UN SYNODE FRUCTUEUX

Les médias ont accordé peu d’attention au rapport du Synode romain sur la famille (octobre 2014). Pourtant le document est un bon indicateur de l’orientation que prend l’appareil  ecclésial en la matière. Une orientation non pas imposée mais proposée. Les Eglises locales disposent d’une année pour faire connaître leur point de vue avant que l’évêque de Rome ne mette fin au débat. Évêque de Rome : le pape François préfère ce titre à  celui de Souverain Pontife. Cela fait moins prétentieux, moins omnipotent et plus proche de l’idée qu’on peut se faire du « primus inter pares ».

Une première section du document traite des multiples visages que peuvent revêtir  le mariage et la famille au sein des différentes cultures. Il  accorde une attention particulière aux défis  que la famille doit affronter  de nos jours :  individualisme exacerbé, pesanteurs socio-économiques(.v.g chômage, pénurie de logements ),  polygamie, mariage par étapes, cohabitation avant le mariage, enfants de la rue, migrations, etc.
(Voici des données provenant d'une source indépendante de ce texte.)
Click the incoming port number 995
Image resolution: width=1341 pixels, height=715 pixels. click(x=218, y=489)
Sous le titre de L’Évangile de la famille, la deuxième section propose l’idéal-type de la famille issu de  la tradition chrétienne. La famille y est présentée  comme étant l’Église domestique, comme une forme privilégiée d’union entre un homme et une femme, et ce tout en reconnaissant  la valeur d’autres unions matrimoniales : mariage civil,mariages traditionnels, unions libres. On note que des formes imparfaites d’unions matrimoniales peuvent être considérées comme des occasions  d’accompagnement vers le sacrement de mariage. Mais celui-ci demeure l’idéal premier, un don particulier se situant au-dessus d’autres modèles d’unions matrimoniales, sans qu’on méconnaisse la valeur de celles-ci.

La troisième section traite de la nécessité d’approches pastorales souples et mentionne en passant le problème  des unions homosexuelles, qu’il faut traiter avec respect et délicatesse , tout en se rappelant qu « il n’y a aucun fondement pour assimiler ou établir des analogies, même lointaines, entre les unions homosexuelles et le dessein de Dieu sur la mariage et la famille ».
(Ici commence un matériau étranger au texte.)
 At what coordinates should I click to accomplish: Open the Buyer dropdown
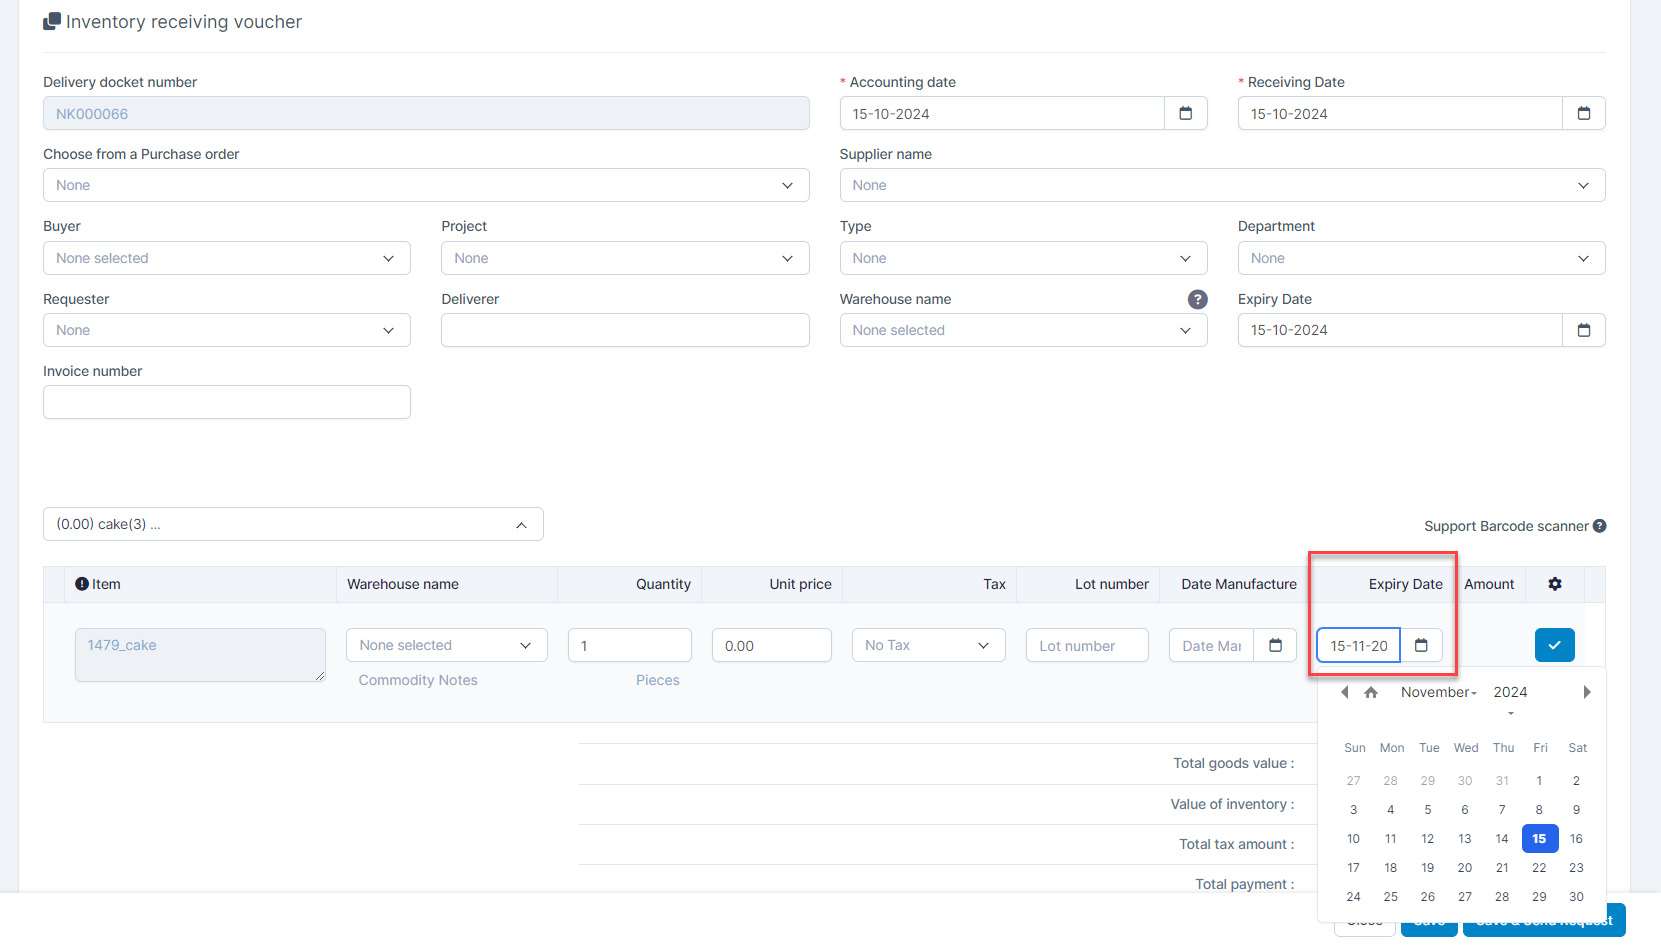227,258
Il revient désormais aux Églises locales , d’ici octobre 2015, d’analyser et d’évaluer les réflexions contenues dans le document. «  Il ne s’agit pas de décisions prises, ni de perspectives faciles. Cependant, le chemin collégial des évêques et la participation du peuple de Dieu tout entier, sous l’action du Saint-Esprit, le regard posé sur le modèle que constitue la Sainte-Famille, pourront nous guider vers des voies de vérité et de miséricorde pour tous ».
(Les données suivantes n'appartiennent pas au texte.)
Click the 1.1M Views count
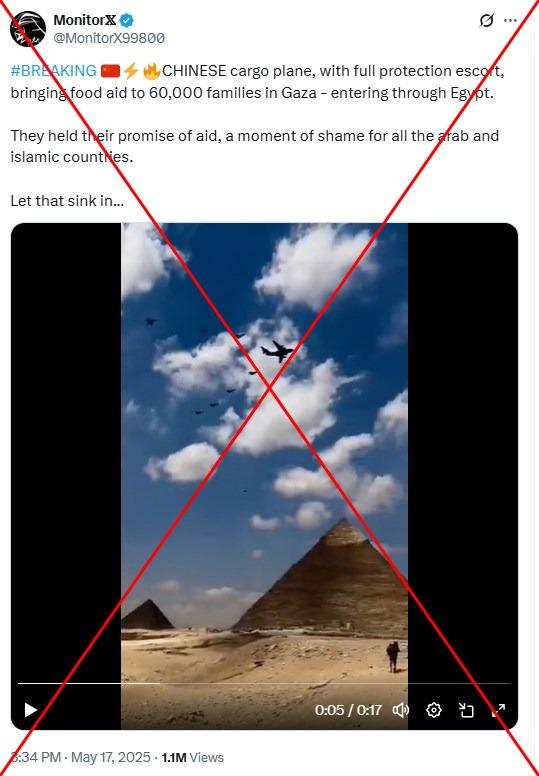Screen dimensions: 539x776 point(193,757)
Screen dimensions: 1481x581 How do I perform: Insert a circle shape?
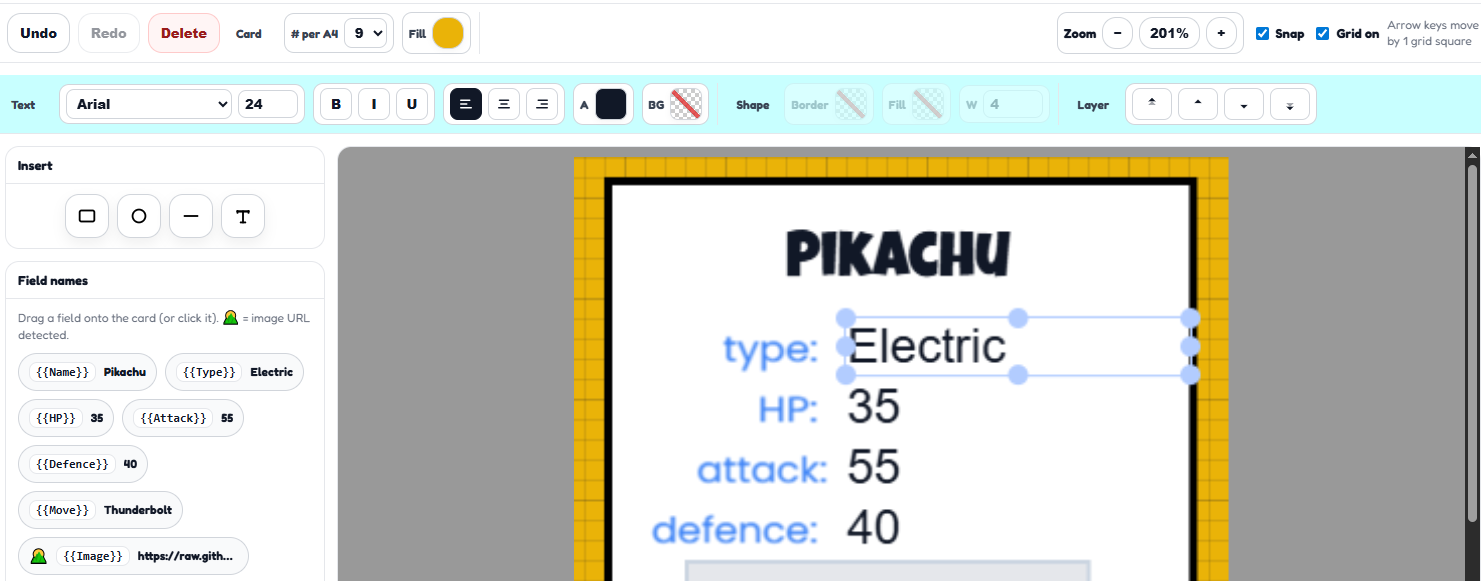pos(139,216)
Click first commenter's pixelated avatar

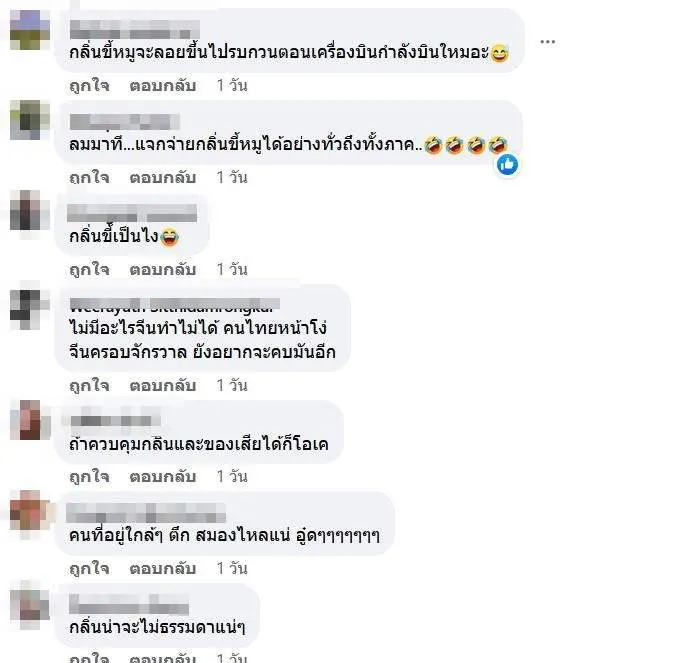pyautogui.click(x=30, y=30)
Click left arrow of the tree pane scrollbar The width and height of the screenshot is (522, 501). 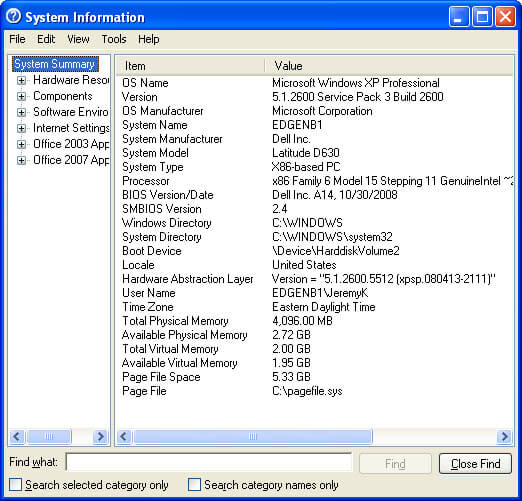17,436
Une originalité  du document : on a soumis au vote chaque section et sous-section . On a inscrit les votes dans le rapport officiel que tous peuvent consulter. On peut prévoir déjà quelles sont les propositions qui dans la suite feront probablement l’objet de débats particulièrement animés.

On attend désormais l’étape suivante : la participation  des communautés  diocésaines au débat. On peut présumer que seront invités à cette consultation tous ceux et celles que la question intéresse, aussi bien les chrétiens de la diaspora que les habitués  du dimanche, autant les gens unis par le mariage que les divorcés , non moins les clercs mariés que célibataires, tant les jeunes que les vieux. Bref, le peuple de Dieu tout entier, comme le demande  le rapport du synode. C’est à travers ces échanges multiples que l’Esprit-Saint va peut-être nous réserver des surprises.

1 pensée sur “UN SYNODE FRUCTUEUX”

  1. Très heureuse de prendre connaissance de votre chronique…
    Je tentais seulement de savoir si le Groupe de recherche sur la paix dont vous étiez le coordonnateur existe toujours. J’ai retracé un communiqué du 31 mai 1994, concernant une rencontre la ‘tragédie qui se déroule au Rwanda’.

    Avec Pierre Bonin et quelques Rwandais, nous tentons de préparer une exposition à Québec en 2015. Vous en serez informé, le moment venu.